▶ [DESCRIPTION OF THE TASK]: Reproduce verbatim the lines of the records below, beginning with the line that contains "Task: Pick the 35MAX thickness label" and ending after the line that contains "Action: pos(537,719)". Output those lines only.
--- Start DATA FOR THIS TASK ---
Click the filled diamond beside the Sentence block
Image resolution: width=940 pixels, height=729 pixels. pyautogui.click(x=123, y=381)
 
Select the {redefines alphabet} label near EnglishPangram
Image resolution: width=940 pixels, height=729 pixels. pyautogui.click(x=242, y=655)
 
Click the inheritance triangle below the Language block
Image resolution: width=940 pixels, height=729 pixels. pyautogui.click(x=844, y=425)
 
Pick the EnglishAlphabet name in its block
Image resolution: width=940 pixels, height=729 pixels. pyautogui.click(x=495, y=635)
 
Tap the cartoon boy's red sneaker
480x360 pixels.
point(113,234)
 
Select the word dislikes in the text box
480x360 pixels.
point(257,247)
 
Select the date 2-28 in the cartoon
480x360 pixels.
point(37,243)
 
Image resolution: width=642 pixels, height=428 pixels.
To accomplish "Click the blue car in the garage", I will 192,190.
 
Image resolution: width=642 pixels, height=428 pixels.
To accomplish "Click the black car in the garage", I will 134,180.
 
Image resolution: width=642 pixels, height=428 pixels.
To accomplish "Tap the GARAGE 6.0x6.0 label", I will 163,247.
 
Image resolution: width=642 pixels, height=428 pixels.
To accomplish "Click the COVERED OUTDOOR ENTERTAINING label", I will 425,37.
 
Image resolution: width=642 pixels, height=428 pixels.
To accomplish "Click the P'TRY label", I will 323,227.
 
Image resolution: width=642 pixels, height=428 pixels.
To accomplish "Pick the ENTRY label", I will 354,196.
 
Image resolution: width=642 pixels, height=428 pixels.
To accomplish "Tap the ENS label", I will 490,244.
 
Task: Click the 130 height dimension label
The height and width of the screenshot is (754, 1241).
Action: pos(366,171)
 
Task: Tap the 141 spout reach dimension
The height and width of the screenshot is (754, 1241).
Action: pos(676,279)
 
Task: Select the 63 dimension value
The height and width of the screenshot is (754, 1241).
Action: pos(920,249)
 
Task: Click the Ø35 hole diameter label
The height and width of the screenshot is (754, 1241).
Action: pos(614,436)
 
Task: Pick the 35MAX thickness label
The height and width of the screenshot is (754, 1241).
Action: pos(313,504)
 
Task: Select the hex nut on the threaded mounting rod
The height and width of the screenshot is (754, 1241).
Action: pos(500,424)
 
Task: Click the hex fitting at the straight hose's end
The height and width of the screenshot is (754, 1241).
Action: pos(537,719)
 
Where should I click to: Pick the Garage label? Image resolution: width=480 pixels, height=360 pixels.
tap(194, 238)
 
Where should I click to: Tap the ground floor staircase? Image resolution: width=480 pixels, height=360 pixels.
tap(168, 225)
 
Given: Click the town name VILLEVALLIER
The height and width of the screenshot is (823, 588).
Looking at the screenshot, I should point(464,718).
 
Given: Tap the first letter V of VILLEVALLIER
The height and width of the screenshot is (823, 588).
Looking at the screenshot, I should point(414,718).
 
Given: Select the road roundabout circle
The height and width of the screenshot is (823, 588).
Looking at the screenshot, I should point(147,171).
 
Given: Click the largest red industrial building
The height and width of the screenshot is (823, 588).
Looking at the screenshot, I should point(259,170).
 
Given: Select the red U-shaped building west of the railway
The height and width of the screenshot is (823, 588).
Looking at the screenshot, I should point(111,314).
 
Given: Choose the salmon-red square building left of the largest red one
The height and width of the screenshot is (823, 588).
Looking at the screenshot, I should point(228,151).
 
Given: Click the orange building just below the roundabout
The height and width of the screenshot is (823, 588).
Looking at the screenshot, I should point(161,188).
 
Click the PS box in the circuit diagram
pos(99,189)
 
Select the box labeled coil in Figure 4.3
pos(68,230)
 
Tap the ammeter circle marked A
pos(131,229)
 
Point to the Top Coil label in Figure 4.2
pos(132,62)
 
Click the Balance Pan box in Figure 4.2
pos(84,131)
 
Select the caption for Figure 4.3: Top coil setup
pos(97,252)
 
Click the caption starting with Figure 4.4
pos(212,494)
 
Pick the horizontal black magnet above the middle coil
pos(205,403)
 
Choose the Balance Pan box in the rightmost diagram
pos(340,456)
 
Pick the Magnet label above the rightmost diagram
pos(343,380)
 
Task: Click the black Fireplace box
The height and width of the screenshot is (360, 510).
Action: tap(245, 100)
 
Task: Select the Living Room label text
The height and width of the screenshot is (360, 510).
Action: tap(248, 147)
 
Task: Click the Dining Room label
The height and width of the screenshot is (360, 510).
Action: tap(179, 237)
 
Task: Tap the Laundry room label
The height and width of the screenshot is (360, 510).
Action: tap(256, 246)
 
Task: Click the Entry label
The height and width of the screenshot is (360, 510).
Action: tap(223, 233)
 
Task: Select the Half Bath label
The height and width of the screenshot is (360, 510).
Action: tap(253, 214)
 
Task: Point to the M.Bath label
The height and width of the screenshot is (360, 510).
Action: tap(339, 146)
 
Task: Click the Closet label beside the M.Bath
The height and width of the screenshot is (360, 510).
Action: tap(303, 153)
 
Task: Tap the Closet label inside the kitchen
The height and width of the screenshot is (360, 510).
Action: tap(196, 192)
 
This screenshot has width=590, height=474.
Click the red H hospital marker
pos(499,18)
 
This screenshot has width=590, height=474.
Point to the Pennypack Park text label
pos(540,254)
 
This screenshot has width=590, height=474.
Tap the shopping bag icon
--- End DATA FOR THIS TASK ---
▶ [FINISHED EXERCISE]:
Task: Pick the 35MAX thickness label
The height and width of the screenshot is (754, 1241).
Action: pos(313,504)
 
Task: Select the hex nut on the threaded mounting rod
The height and width of the screenshot is (754, 1241).
Action: pos(500,424)
 
Task: Click the hex fitting at the straight hose's end
The height and width of the screenshot is (754, 1241).
Action: pos(537,719)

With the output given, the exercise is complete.